* Exercise aim *
Which lines of the records below contain the word "dropdown"? Show each one.

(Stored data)
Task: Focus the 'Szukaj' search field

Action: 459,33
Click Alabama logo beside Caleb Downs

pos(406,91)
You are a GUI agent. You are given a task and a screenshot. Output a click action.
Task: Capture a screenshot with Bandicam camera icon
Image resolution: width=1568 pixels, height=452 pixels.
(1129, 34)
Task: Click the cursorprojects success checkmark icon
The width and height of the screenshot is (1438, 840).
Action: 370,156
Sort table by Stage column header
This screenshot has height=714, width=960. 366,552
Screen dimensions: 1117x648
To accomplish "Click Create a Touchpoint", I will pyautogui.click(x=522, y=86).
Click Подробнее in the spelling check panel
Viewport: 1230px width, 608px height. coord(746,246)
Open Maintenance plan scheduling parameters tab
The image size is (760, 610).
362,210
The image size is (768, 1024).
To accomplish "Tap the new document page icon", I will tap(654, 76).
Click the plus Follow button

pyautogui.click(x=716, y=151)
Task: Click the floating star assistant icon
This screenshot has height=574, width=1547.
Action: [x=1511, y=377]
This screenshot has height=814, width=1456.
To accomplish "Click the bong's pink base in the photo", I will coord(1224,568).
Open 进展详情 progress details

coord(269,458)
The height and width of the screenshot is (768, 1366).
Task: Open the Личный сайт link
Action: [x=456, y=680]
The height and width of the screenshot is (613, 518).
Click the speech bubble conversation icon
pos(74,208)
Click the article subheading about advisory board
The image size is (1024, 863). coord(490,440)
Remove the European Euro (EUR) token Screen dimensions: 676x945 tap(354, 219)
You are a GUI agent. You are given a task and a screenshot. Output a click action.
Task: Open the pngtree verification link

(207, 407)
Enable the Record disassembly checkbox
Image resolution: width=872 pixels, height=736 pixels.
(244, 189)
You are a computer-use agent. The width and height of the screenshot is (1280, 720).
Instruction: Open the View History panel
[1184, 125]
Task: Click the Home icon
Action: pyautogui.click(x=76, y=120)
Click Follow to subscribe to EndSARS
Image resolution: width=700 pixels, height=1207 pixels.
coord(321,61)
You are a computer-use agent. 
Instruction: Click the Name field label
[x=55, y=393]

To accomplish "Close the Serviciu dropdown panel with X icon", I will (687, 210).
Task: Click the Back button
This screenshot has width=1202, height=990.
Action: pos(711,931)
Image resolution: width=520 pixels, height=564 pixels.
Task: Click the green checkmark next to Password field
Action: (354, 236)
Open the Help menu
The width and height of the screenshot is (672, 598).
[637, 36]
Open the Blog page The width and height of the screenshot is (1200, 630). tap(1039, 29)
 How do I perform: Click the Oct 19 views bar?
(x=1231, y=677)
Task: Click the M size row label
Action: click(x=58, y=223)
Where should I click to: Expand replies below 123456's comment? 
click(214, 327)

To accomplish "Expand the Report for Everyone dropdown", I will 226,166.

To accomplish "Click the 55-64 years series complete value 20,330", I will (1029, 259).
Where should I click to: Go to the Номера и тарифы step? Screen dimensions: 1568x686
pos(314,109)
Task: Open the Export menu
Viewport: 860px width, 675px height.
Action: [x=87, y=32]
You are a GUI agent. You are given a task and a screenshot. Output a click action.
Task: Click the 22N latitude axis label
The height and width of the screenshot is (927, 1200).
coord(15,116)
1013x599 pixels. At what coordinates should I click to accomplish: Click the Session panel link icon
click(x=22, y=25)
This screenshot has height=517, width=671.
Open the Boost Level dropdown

* Your response *
To accomplish "Close the Serviciu dropdown panel with X icon", I will (687, 210).
To accomplish "Expand the Report for Everyone dropdown", I will 226,166.
Open the Boost Level dropdown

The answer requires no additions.